Repeat verbatim, and only, the lines of the data below, beginning at the line that contains "Open the Calciu Marian chat window" and stopping after the line that contains "Task: Select the 5.6117 horizontal line label".

** Opening DATASET ENTRIES block **

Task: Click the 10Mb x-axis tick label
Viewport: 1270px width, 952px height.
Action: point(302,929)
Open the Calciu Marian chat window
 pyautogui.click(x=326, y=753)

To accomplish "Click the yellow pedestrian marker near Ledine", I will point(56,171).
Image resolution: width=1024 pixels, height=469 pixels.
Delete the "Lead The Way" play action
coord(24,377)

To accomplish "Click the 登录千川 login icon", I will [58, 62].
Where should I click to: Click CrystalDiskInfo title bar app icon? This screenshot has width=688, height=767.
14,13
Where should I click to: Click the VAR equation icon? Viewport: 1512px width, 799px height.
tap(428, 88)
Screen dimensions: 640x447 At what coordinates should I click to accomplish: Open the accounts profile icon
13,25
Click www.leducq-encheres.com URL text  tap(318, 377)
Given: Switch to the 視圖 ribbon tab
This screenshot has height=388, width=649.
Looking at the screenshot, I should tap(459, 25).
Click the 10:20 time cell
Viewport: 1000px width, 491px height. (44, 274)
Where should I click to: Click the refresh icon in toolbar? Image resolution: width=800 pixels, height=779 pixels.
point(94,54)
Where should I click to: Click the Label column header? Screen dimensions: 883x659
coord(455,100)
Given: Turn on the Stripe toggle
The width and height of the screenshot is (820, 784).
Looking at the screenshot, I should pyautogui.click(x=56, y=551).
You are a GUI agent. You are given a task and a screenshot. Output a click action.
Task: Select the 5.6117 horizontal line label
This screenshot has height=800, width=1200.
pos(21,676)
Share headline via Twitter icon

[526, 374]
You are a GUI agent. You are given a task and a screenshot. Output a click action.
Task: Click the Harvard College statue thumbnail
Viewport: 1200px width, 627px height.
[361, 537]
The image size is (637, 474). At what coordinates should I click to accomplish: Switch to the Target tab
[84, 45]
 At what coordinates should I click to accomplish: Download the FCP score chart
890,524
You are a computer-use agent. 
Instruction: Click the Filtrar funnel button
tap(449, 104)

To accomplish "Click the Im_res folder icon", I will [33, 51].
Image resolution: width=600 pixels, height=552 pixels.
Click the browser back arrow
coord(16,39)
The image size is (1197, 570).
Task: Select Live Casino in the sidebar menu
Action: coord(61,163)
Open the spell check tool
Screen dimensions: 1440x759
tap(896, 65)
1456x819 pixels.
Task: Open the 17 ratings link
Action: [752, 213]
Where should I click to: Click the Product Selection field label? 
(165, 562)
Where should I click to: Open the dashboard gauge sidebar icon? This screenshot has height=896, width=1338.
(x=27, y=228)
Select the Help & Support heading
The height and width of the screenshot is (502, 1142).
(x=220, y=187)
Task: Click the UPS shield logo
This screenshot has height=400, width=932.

** Closing DATASET ENTRIES block **

SOLUTION TO THIS TASK:
Open the Calciu Marian chat window
 pyautogui.click(x=326, y=753)

To accomplish "Click the yellow pedestrian marker near Ledine", I will point(56,171).
Image resolution: width=1024 pixels, height=469 pixels.
Delete the "Lead The Way" play action
coord(24,377)

To accomplish "Click the 登录千川 login icon", I will [58, 62].
Where should I click to: Click CrystalDiskInfo title bar app icon? This screenshot has width=688, height=767.
14,13
Where should I click to: Click the VAR equation icon? Viewport: 1512px width, 799px height.
tap(428, 88)
Screen dimensions: 640x447 At what coordinates should I click to accomplish: Open the accounts profile icon
13,25
Click www.leducq-encheres.com URL text  tap(318, 377)
Given: Switch to the 視圖 ribbon tab
This screenshot has height=388, width=649.
Looking at the screenshot, I should tap(459, 25).
Click the 10:20 time cell
Viewport: 1000px width, 491px height. (44, 274)
Where should I click to: Click the refresh icon in toolbar? Image resolution: width=800 pixels, height=779 pixels.
point(94,54)
Where should I click to: Click the Label column header? Screen dimensions: 883x659
coord(455,100)
Given: Turn on the Stripe toggle
The width and height of the screenshot is (820, 784).
Looking at the screenshot, I should pyautogui.click(x=56, y=551).
You are a GUI agent. You are given a task and a screenshot. Output a click action.
Task: Select the 5.6117 horizontal line label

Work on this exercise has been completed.